California is home to over 1.2 million licensed motorcycle drivers, but with the increase each year of injuries and deaths, the California Highway Patrol, CHP, declared May as Motorcycle Safety Awareness Month. According to the CHP website, their primary mission is to prevent loss of life and injury to all motorists. With so many deaths and injuries occurring on motorcycles, their main focus is to get all drivers trained in the proper use of their vehicles. Last year in California there were 13,252 motorcycle injuries and 586 deaths.
Since 2004, the three top California counties that motorcyclists have been killed in are Los Angles, San Diego and Orange County/Riverside. Statewide motorcycle drivers represent 9.4% of all traffic fatalities, but account for only about 2% of the vehicles on the road. Motorcyclists are 28 times more likely to die in an accident according to the National Highway Traffic Safety Administration.
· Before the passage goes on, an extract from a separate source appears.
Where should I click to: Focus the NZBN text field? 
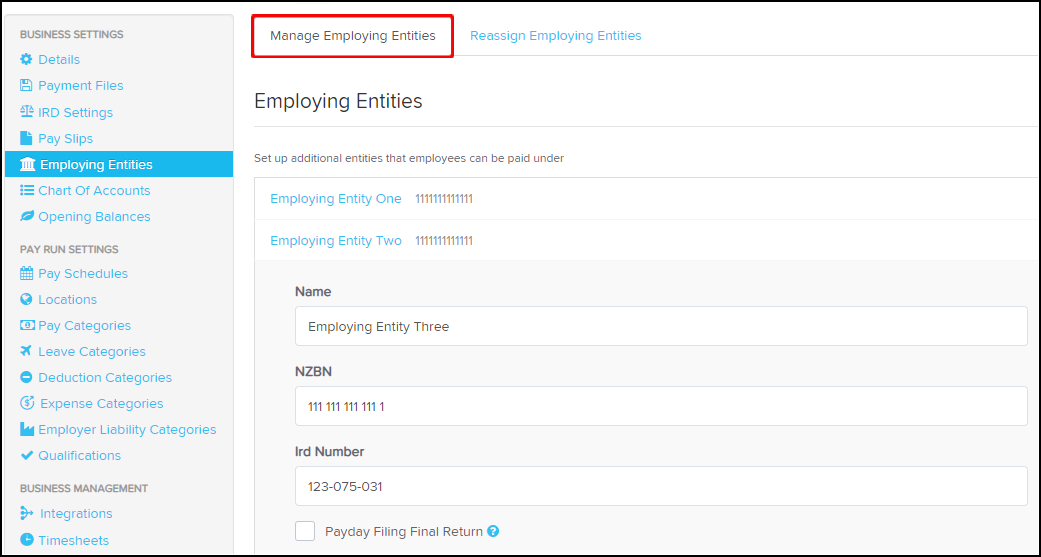(x=661, y=406)
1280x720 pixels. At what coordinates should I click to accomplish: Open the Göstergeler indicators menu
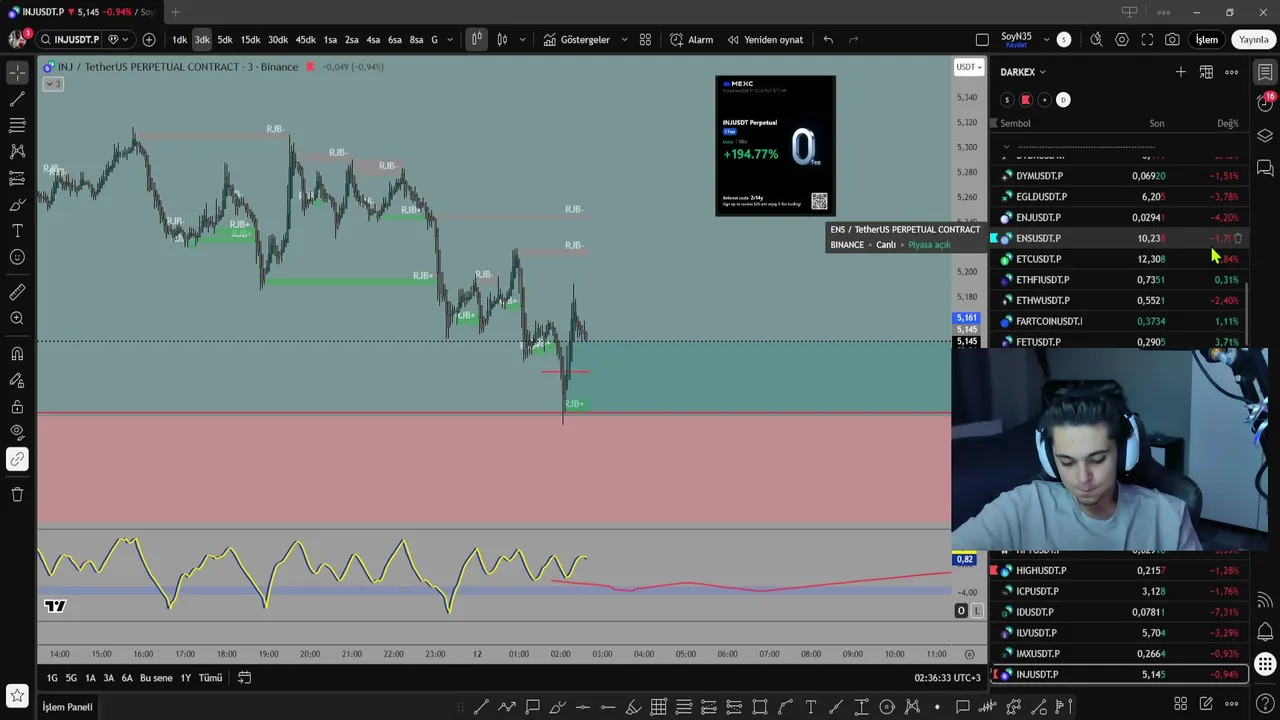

One of the most important pieces of equipment that a motorcycle driver can have is good helmet. Although not all states require helmet use, California state laws are quite clear that is mandatory. There are two main types of helmets; the three-quarter coverage or full face type of gear. The most important consideration when you purchase a helmet is that it meets U.S. Department Transportation (DOT) and state safety standards.
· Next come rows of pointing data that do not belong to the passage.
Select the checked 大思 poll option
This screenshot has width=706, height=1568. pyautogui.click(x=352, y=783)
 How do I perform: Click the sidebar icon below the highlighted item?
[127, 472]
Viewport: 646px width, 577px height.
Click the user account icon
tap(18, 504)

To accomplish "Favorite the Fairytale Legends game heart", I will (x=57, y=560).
Last week a Huntington Beach motorcyclist was killed in a tragic collision. David Houck was riding his motorcycle and didn’t slow down in time and hit the back of SUV. He was thrown from the motorcycle and suffered major upper body injuries. However, the CHP said he would have survived the crash if he had been wearing a Department of Transportation-approved helmet.
For the latest Helmet Test Data, visit and search on helmet test data. On their website, brands and models are identified and whether they passed or failed the analysis.
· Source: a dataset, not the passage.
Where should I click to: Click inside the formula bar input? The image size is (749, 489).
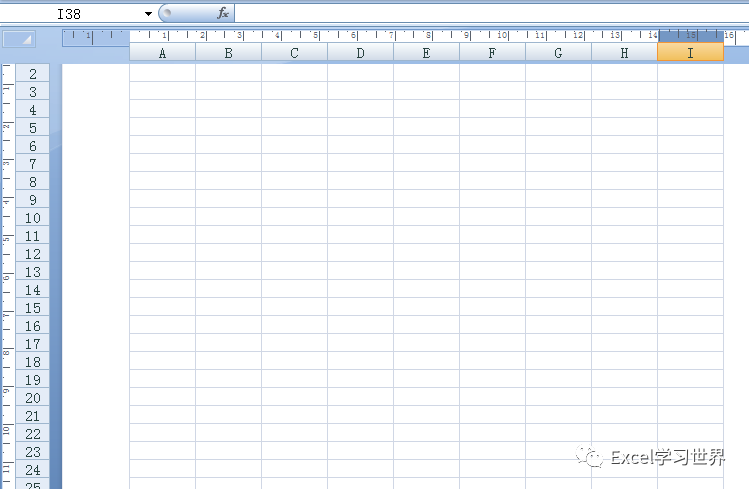click(x=480, y=14)
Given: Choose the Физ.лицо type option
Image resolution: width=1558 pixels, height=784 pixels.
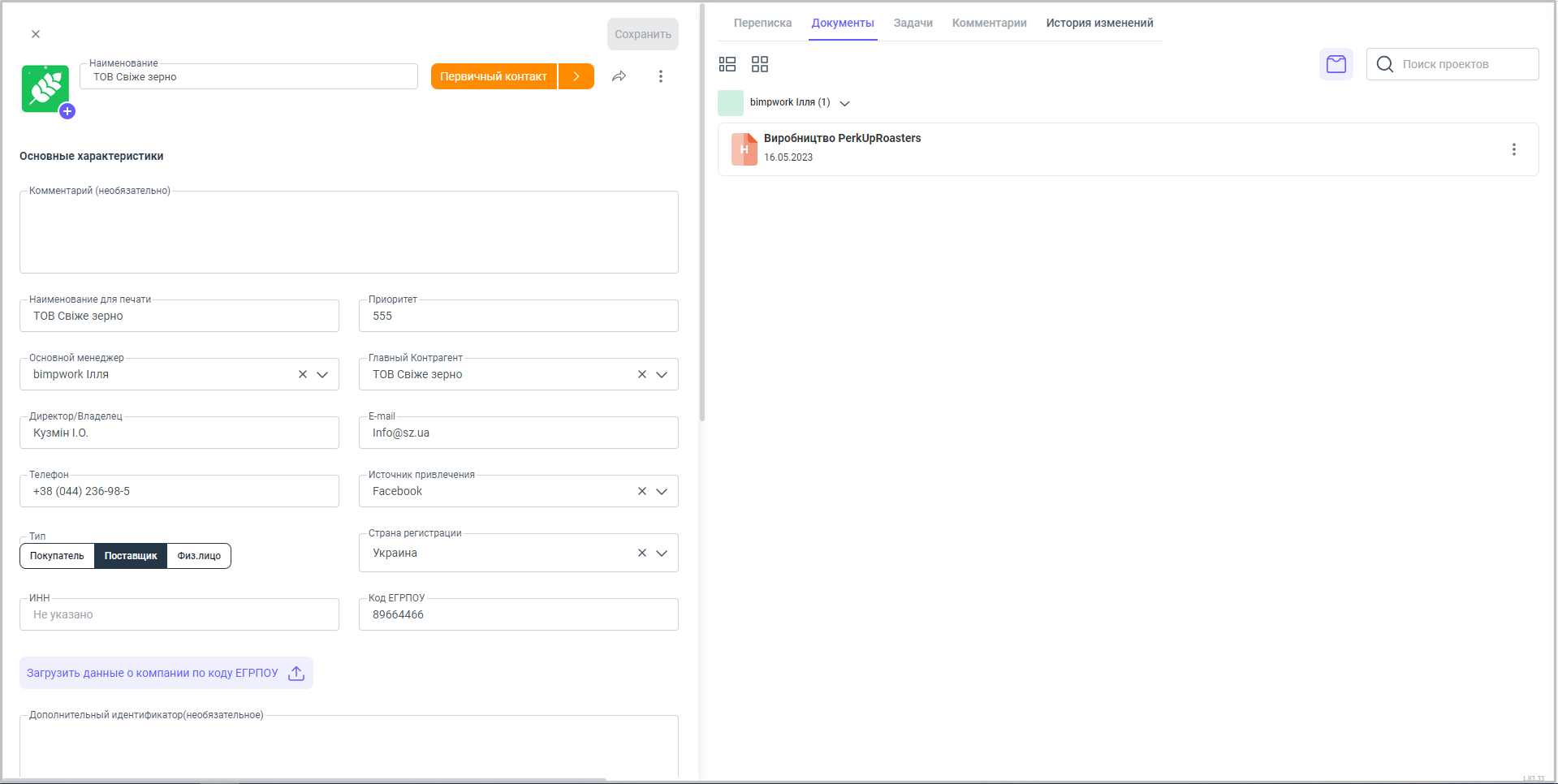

In addition to good protective gear, a good safety course such as the CHP’s California Motorcyclist Safety Program, (CMSP). There are two levels of training; both beginning and advanced. There are 124 locations throughout California and the cost is only $250. A few hours of training could just save your life.
By increasing awareness, the use proper equipment and good education, California roads can be shared by both motorcycles and vehicle alike. Drivers of all types of vehicles have a shared responsibility to keep our highways safe.